One of the kids asked me why ketsup was called ketsup (or catsup depending on your geography). I think I stuttered for a second trying to think of some answer (I now know it is thought to be a derivation of the Chinese word kê-chiap a fish brine) and then started into a story that this product was invented by a Samuel J. Kets, a small town confectionery owner from the midwest of the United States in 1843. During a period of time when he was playing with different concoctions he would label them Kets 1 or Kets Good or whatever popped into his head. One day he labeled a bottle, "Kets - Unlikely Product" which he shortened to UP, as he didn’t like the texture or taste and left it on his work table. Later that day his wife saw it and decided to give it a try and surprisingly, liked it. When Samuel got back to his workshop she asked him to make more of that Kets UP because she really enjoyed it. Hence the name KetsUP. The kids were enthralled with this story. Even my wife, a foodie if there ever was one, put her fork down and said, “Really?” I took and long sip from my wine reveled in my brilliance and then admitted I lied.

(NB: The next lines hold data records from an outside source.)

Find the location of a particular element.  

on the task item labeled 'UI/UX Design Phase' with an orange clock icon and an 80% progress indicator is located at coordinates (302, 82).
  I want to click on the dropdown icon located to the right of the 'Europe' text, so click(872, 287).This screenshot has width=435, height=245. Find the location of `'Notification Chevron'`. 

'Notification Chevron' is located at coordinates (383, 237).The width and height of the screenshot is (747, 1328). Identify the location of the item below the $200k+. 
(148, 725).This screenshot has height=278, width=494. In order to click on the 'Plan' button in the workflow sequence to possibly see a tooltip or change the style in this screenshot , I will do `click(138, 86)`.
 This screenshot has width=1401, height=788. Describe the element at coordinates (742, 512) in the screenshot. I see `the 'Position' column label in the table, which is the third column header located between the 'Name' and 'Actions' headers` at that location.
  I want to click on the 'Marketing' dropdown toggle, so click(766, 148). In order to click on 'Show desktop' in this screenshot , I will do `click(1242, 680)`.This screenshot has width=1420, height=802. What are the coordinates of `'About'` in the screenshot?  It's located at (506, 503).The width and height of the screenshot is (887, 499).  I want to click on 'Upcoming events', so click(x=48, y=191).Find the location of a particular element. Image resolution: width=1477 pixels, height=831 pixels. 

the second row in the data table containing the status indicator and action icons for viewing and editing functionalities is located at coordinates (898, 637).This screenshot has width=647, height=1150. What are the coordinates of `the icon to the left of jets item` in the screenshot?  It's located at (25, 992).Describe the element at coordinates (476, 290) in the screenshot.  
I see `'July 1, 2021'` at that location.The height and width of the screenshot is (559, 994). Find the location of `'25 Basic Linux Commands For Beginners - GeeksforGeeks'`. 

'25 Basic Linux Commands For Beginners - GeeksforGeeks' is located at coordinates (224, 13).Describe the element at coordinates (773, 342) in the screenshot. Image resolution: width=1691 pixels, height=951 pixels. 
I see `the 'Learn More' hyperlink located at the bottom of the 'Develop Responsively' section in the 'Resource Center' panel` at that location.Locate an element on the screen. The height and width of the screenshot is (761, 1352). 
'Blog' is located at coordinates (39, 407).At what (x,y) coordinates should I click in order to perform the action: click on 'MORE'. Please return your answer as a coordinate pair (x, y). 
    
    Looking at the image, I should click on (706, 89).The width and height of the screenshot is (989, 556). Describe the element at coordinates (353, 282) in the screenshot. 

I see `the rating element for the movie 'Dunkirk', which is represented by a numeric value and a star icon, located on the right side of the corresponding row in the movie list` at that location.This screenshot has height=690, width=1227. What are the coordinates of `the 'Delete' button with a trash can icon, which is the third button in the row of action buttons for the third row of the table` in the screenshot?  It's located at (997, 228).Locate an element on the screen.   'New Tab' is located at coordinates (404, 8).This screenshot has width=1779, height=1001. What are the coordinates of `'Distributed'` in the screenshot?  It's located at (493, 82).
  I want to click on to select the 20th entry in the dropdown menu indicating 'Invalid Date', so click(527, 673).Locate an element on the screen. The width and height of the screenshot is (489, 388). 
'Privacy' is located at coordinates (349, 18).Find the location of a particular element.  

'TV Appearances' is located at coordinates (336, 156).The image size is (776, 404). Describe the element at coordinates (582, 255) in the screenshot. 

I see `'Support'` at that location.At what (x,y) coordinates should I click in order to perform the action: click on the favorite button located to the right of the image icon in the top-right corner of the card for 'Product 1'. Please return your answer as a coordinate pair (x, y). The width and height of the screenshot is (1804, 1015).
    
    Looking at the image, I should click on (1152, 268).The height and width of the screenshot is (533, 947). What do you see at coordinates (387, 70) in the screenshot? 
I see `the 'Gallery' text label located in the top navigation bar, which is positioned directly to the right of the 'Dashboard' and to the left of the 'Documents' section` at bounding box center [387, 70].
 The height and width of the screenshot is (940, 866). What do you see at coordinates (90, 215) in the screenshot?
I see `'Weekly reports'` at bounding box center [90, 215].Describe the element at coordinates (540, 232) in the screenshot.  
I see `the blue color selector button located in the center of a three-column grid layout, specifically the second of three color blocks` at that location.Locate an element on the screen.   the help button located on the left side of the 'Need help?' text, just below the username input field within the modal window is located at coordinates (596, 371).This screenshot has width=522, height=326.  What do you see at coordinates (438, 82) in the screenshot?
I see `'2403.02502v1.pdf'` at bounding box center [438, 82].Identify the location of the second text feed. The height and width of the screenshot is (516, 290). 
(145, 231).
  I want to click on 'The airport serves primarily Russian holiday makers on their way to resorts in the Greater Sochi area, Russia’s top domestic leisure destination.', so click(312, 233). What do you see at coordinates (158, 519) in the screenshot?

This followed the basic law of baffle gab, that if you give more than enough detailed and useless related information, people have a tendency to believe the facts all the more. It has always worked for politicians and I found it also worked in parenting. The challenge I soon faced was the fact that the kids started to use me as some form of perverse entertainment, to see whether I would wilt under their barrage of inquisition. I swear, they would spend their waking hours just trying to think of something I couldn’t relate to my friend Samuel J.

“Samuel J. Charger was a much beloved landowner in medieval England when, during the reign of King Edward, the Sloven, it was decreed that an additional tax would be imposed on the citizenry based on the per serving plate of food. Now Charger, who was a true man of the people, felt that this was unfair and to get around this tax imposed by the monarch, he issued to all his people a larger than normal plate to hold more food than the average person could eat thereby letting them eat less meals per day. This soon became known throughout the land as a Charger Plate. The people were thankful for this and even though the tax was soon repealed by the heir to the throne, King Edward II, the Not-so-Slovenly, they honored their land Lord by using a symbolic over-sized plate which was placed under the normal sized plate. Hence, our tradition of using a charger plate for our formal dinners.”
As I finished this story and placed my napkin on my lap, I felt if there was ever a moment to hang up the guns and retire Samuel J., that this would have been it. But who knows? He may make his presence known again. I do hope one day to have one of my grand kids scramble onto my lap and explain to me that the inventor of their crib was a man named Samuel J. Crib. It would make me proud just to hear that.